Dr Jo Whittaker

We are pleased to announce that one of the scientists who has collected data onboard Southern Surveyor and a future Chief Scientist for RV Investigator, Dr Joanne Whittaker, from the Institute for Marine and Antarctic Studies, at the University of Tasmania in Hobart, has been awarded a L’Oreal for Women in Science Fellowship.

Hobart geoscientist Dr Joanne (Jo) Whittaker has won Australia’s most prestigious prize for early career women researchers for her remarkable work solving the biggest jigsaw puzzle on the planet—the formation of continents.

She’ll receive one of three $25,000 L’Oréal For Women in Science Fellowships for Australian and New Zealand.

Onboard Australia’s national marine research vessels, and with the help of her L’Oréal Fellowship, Jo is reconstructing how the Indian, Australian and Antarctic tectonic plates separated over the past 200 million years, forming the Indian Ocean and the continents as we see them today.

This information will help us model climate change better, find new gas resources, and understand the dynamics of the land in which we live.

In 2011, Jo and her colleagues discovered two rocky knolls about half the size of Tasmania, that look like a piece of India left behind as it moved away from its break-up with Australia and Antarctica to form the Indian Ocean.

On Australia’s Marine National Facility research vessel Southern Surveyor, her colleagues brought up rocks from these knolls which will be analysed and dated to confirm their suspicions.
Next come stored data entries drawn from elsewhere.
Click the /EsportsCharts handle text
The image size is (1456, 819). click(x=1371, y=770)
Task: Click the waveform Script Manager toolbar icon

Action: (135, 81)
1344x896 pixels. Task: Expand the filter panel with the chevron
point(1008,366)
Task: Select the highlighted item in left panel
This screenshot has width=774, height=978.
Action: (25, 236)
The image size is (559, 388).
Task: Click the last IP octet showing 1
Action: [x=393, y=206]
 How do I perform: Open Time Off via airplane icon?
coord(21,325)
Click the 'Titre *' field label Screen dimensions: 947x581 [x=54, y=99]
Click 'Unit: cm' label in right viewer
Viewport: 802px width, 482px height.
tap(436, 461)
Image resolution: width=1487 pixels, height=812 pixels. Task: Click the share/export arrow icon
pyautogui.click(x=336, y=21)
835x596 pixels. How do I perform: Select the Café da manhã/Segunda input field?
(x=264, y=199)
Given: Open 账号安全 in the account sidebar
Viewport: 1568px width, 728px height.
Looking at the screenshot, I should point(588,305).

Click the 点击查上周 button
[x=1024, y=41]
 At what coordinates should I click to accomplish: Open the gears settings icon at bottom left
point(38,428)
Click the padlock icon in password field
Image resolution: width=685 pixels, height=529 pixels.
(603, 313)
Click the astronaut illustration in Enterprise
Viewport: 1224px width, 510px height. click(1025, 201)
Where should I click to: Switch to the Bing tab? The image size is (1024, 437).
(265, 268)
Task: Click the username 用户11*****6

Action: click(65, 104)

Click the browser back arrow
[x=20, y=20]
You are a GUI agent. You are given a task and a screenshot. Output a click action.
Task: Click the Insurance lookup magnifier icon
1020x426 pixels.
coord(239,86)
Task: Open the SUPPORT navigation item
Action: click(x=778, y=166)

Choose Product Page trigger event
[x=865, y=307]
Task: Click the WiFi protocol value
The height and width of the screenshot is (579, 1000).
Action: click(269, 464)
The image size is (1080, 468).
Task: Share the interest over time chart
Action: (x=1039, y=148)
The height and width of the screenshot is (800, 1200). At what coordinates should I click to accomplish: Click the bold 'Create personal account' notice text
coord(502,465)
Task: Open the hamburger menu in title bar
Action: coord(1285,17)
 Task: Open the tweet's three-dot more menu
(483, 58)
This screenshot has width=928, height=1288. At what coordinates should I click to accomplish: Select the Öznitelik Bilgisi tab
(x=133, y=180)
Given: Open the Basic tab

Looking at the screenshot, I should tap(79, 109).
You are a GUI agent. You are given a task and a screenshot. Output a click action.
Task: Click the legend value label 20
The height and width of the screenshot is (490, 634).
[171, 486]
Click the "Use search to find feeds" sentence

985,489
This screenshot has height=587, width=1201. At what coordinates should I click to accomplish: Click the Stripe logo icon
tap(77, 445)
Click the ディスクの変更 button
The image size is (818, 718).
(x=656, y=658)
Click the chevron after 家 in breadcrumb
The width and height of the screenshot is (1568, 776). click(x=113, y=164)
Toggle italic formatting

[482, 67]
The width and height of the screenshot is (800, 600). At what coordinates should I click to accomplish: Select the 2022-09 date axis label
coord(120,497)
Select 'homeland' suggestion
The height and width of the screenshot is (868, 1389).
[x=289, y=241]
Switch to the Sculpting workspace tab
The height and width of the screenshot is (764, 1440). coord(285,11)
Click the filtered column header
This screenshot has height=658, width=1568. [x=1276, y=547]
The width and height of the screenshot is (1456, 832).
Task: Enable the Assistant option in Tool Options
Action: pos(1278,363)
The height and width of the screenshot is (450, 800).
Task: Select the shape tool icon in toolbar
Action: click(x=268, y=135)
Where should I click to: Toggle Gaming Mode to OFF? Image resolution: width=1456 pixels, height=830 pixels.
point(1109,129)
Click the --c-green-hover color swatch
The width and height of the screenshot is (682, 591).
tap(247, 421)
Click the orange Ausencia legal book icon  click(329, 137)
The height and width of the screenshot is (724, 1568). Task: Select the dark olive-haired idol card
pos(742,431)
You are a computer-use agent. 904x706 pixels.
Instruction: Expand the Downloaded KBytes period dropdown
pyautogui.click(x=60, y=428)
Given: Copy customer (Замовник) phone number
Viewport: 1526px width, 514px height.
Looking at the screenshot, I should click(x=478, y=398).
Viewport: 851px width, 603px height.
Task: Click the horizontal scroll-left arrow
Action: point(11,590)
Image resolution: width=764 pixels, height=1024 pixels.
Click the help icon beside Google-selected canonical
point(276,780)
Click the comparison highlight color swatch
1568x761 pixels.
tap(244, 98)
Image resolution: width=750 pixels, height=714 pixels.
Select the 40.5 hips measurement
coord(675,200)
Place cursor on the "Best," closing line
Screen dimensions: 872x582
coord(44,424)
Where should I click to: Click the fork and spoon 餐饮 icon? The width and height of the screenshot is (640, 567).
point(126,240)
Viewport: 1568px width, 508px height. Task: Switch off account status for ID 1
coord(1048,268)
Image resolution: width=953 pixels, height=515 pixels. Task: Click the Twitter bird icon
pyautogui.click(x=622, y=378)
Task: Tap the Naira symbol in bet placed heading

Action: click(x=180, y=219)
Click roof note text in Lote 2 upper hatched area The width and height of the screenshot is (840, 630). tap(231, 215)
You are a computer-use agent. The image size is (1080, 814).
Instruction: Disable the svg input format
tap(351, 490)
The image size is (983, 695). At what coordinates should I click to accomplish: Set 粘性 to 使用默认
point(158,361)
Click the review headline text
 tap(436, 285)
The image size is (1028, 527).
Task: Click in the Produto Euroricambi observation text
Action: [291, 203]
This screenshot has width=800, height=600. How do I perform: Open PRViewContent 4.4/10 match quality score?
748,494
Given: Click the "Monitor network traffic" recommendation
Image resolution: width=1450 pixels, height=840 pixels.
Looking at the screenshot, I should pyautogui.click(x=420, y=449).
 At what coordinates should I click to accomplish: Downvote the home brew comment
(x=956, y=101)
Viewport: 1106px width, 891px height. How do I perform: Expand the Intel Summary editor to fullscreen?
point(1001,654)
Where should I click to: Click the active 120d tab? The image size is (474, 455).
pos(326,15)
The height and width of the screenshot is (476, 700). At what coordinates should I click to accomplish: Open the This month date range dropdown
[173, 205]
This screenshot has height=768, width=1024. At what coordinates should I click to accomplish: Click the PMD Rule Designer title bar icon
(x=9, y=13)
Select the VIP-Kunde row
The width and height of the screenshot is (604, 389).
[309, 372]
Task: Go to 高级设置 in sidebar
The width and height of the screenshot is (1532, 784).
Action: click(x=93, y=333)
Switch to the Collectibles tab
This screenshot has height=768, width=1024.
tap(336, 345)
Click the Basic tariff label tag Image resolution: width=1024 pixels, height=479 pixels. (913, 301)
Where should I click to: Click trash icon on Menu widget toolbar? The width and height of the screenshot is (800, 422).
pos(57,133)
At base level, says Jo, such work provides us with an understanding of how our planet works—but it also has much more immediate uses.

“The seas surrounding Australia harbour unique ecosystems and support valuable industries such as oil and gas production, fisheries and tourism,” says Jo. “Despite our reliance on these industries and our penchant for living along the coast, large tracts of Australia’s surrounding ocean floor remain unknown and unexplored.”

About the L’Oréal For Women in Science Fellowships

Fellows were chosen from 230 applicants by a panel of eminent scientists. The Fellowship funds are intended to further the Fellows’ research and may be used for any expenses they incur, including childcare. The program is part of L’Oréal’s global support for women in science. Two Melbourne women have also been recognised for their achievement.